Last but not least la toccante testimonianza di Sylvie Menard, consulente del centro di oncologia sperimentale all’Istituto Nazionale dei Tumori a Milano ed allieva di Umberto Veronesi, che racconta come la sua vita sia cambiata con la scoperta, nel 2005 di essere malata di cancro. “Prima di scoprire la mia malattia mi battevo perché ci fosse la possibilità di scegliere l’eutanasia, il testamento biologico – che a suo parere sono quasi sinonimi – ma forse lo facevo proprio perché questa cosa colpiva altre persone. Da quando sono malata ho voglia di vivere ogni istante della mia vita, proprio perché mi accorgo che è unica”. Fondamentale, secondo la dottoressa, la cura del trauma che le persone subiscono al momento della diagnosi. “Quando uno scopre di avere il cancro si sente morto dentro, solo pensando alla morte come a un fatto naturale si capisce che quello che c’è deve essere vissuto appieno”. Secondo Sylvie la vita è così bella che se ne può sacrificare la qualità per prolungarla un po’: “mi sono sottoposta a cure anche molto tossiche, che per qualche tempo mi hanno appannato la mente, e mi sono dovuta affidare all’ affetto dei miei cari. Ma quello che mi ha ferito di più è stato il trauma della diagnosi.”

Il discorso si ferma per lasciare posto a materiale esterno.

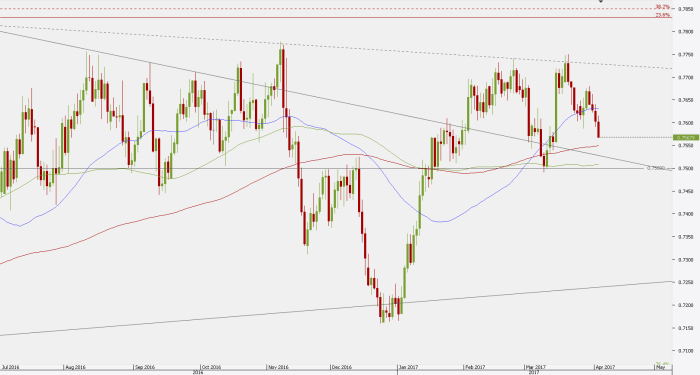Image resolution: width=700 pixels, height=375 pixels.
Task: Click the November 2016 peak candlestick
Action: [x=283, y=76]
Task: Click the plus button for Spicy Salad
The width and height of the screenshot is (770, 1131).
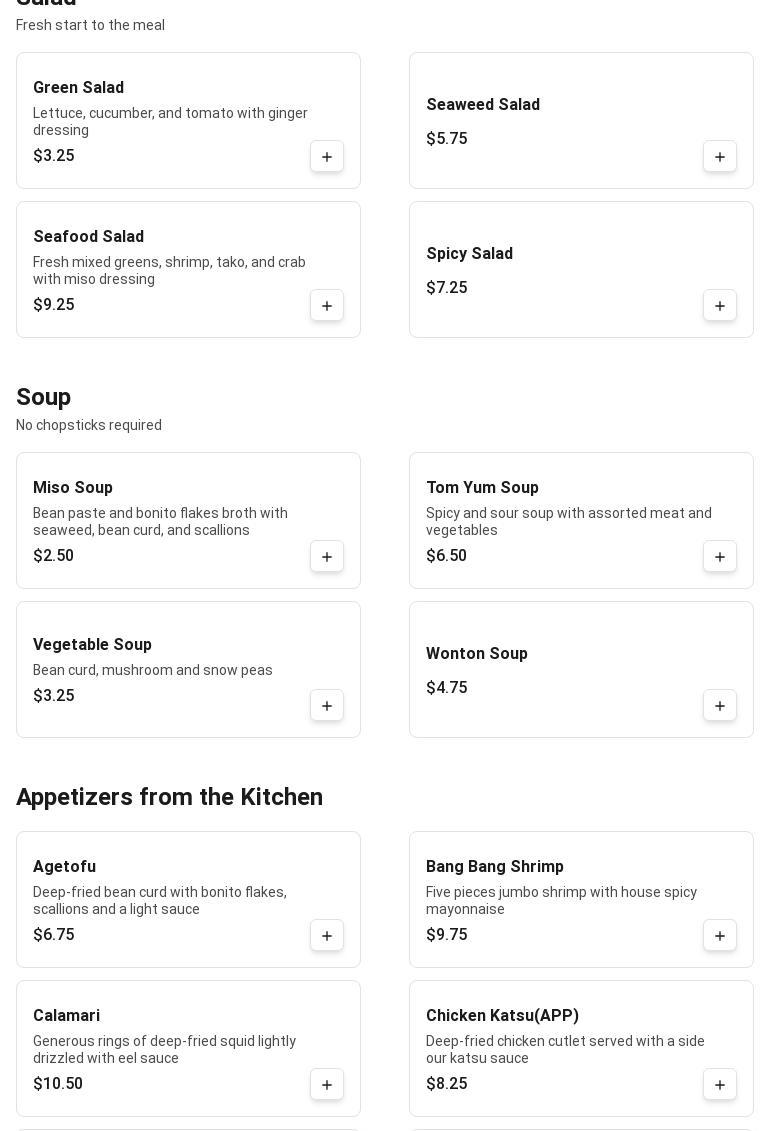Action: [x=720, y=306]
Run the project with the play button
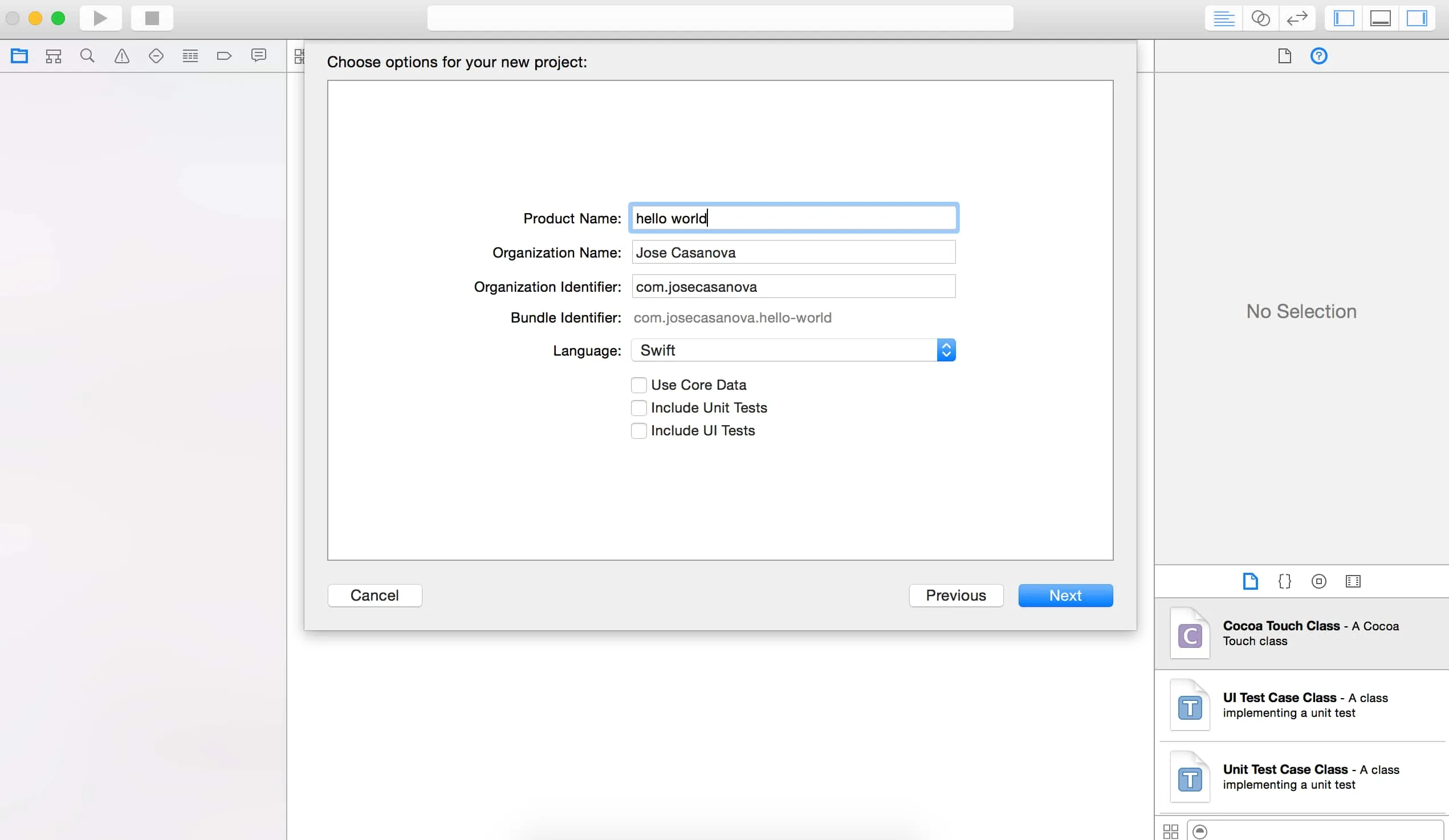This screenshot has width=1449, height=840. [x=100, y=18]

La Menard infatti ha messo in luce tre aspetti da cambiare nella sanità italiana se si vuole impedire che la legge sull’eutanasia prenda piede. Implementare la terapia del dolore, la cura della depressione post diagnosi, e il permettere attraverso il rafforzamento di strutture di accoglienza di malati terminali un assistenza maggiore. ”Se non è così – incalza Sylvie – si genera nel paziente il pensiero che sia un ostacolo per la sua famiglia e lo si convince a cercare l’eutanasia”. E allora una legge sarebbe la soluzione più facile. Ma per eliminare il problema, non per risolverlo.